REQUIRED TASK ▸ Return the lines of the records word for word, starting with the line containing "Given: Click the" and running through the end of the records, both ends included. Omit the pictures.

THE INPUT ▸
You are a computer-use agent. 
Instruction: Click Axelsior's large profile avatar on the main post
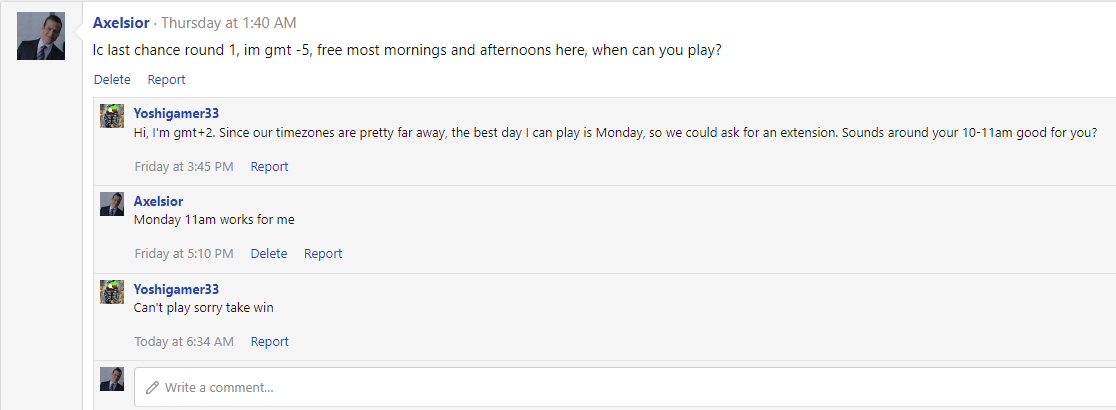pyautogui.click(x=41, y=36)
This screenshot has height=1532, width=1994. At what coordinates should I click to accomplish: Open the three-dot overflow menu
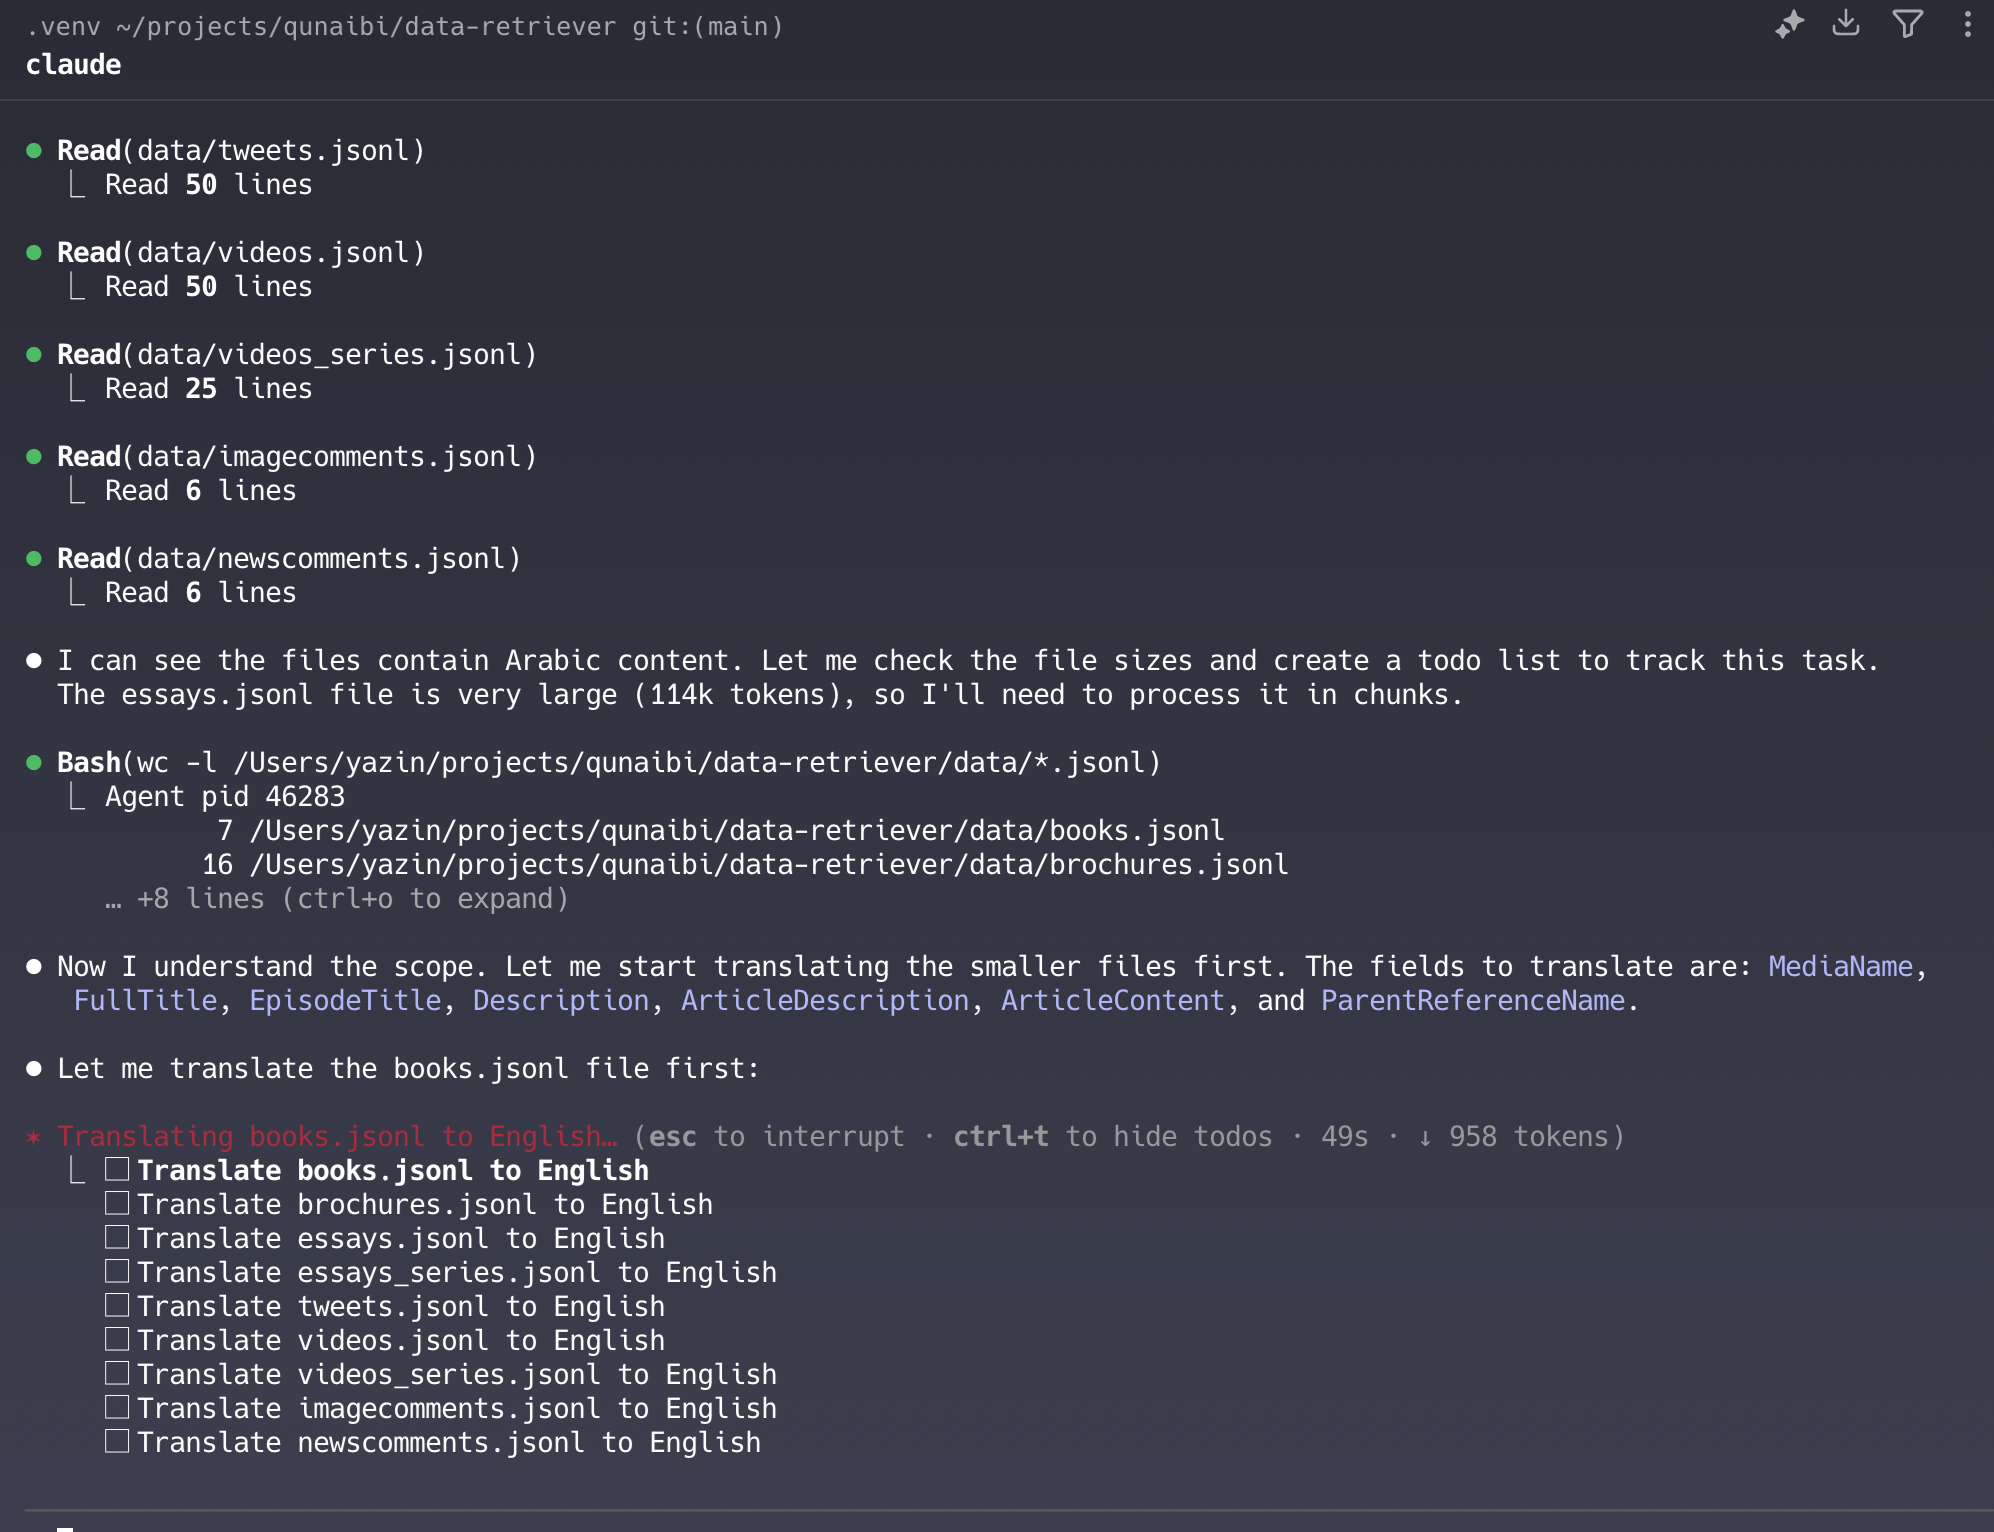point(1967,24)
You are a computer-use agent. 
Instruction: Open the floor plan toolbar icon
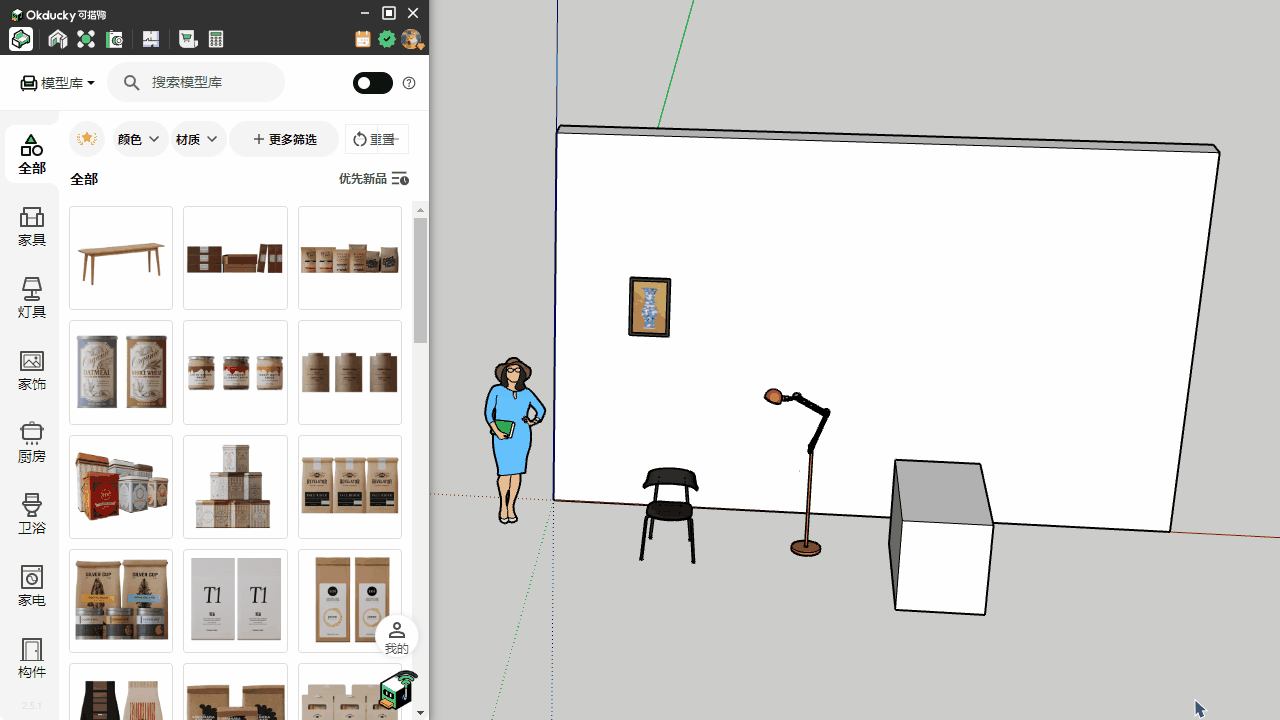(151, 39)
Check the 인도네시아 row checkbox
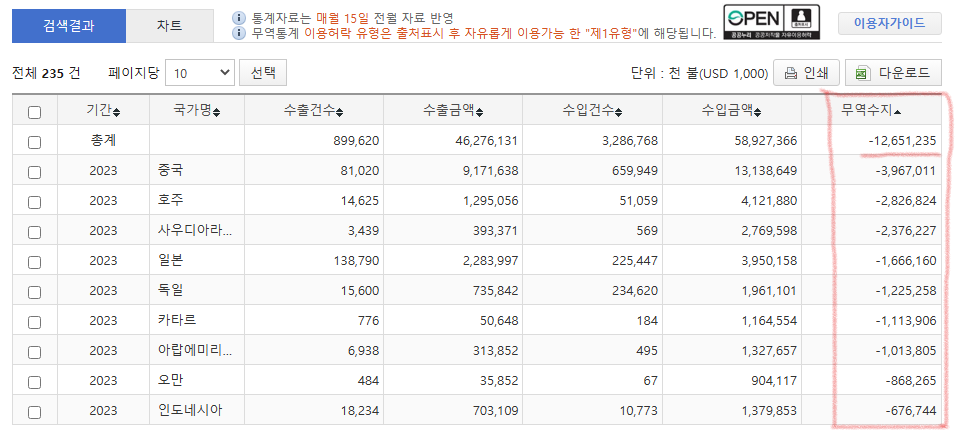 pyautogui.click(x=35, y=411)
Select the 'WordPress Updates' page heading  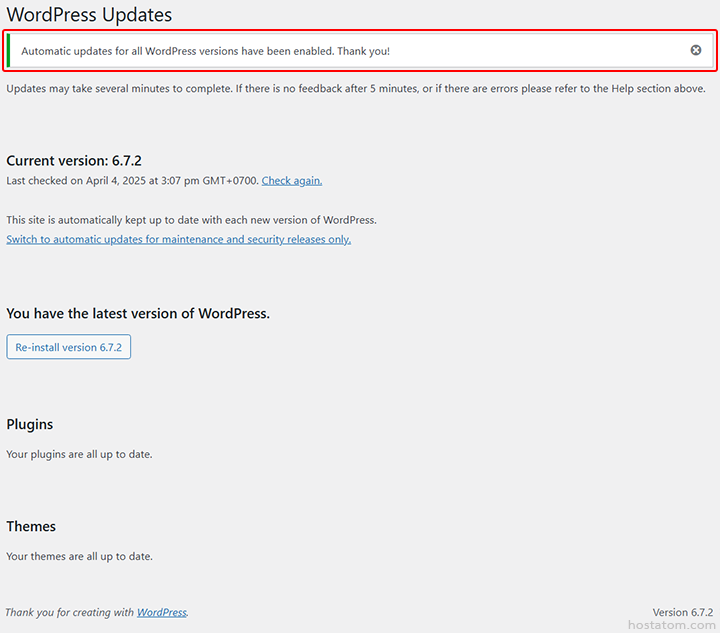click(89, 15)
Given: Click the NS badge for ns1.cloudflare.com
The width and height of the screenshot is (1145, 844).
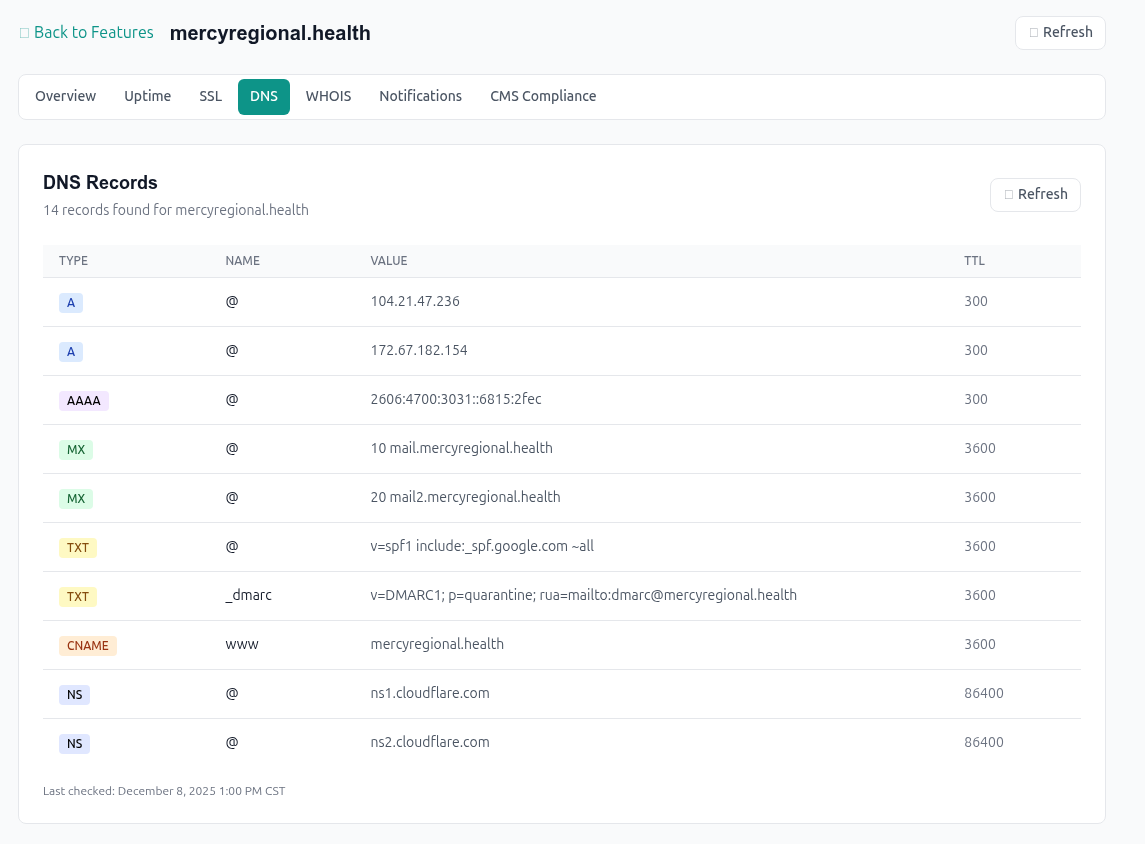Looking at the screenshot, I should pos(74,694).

REPLY TO THE EXERCISE ▸
Given: Click the NS badge for ns1.cloudflare.com
The width and height of the screenshot is (1145, 844).
Looking at the screenshot, I should pos(74,694).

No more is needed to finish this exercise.